В трапезную входит женщина. Она несет большую банку с чаем.
— Батюшка, тут вам чай передали, — говорит она.
— Отдай тем, кто пить будет, — отвечает старец.
— И сыр адыгейский принесли.
— Отдай тем, кто есть будет.
Я не понимаю этого старца. За время нашего разговора он, раз тридцать произнеся слово «любовь», так и не дал мне ответа, а, напротив, лишь уводил меня от него. Я смотрю на инока внимательно. Он копошится в стопках книг на столе, ищет для меня святоотеческую литературу.
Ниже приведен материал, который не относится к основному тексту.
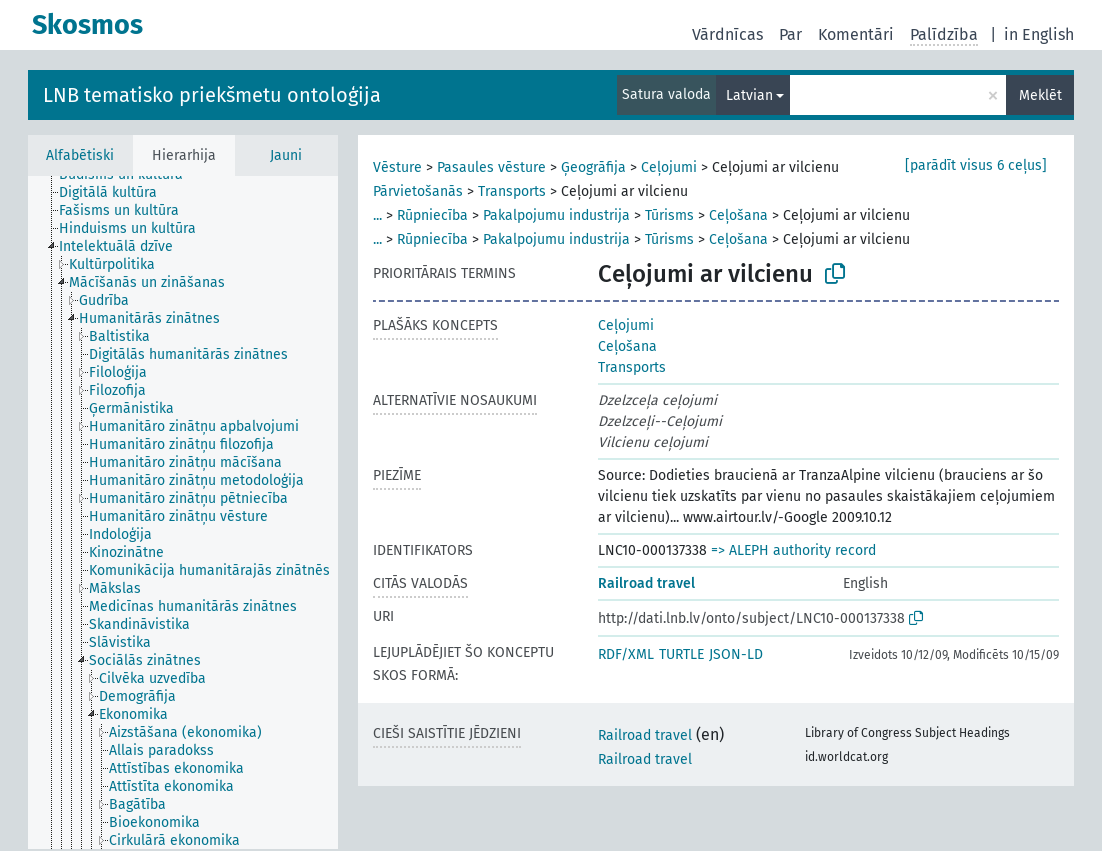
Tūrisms (669, 215)
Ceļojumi (669, 167)
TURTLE (681, 654)
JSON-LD (736, 654)
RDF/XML (626, 654)
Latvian (749, 95)
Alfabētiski (80, 155)
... (377, 215)
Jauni (286, 155)
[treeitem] (116, 193)
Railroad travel (646, 583)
Потом вдруг выпрямляется и спохватывается: «Замерзли! Замерзли стоять! Всех веди, всех! Чаю, скорее, чаю им наливай! Веди, веди, скорее!»
В голосе его любовь, это очевидно. Любовь к тем людям, которые сейчас опять начнут донимать его своими совсем не духовными вопросами. Я снова забиваюсь в нишу. В трапезную тянется длинная очередь, все стараются занять место поближе к старцу. Усмехаюсь, снова увидев суетливую.
— Так беременной плохо, то есть ребеночку ее… — как бы оправдываясь, говорит она мне. — Вот решила про нее спросить.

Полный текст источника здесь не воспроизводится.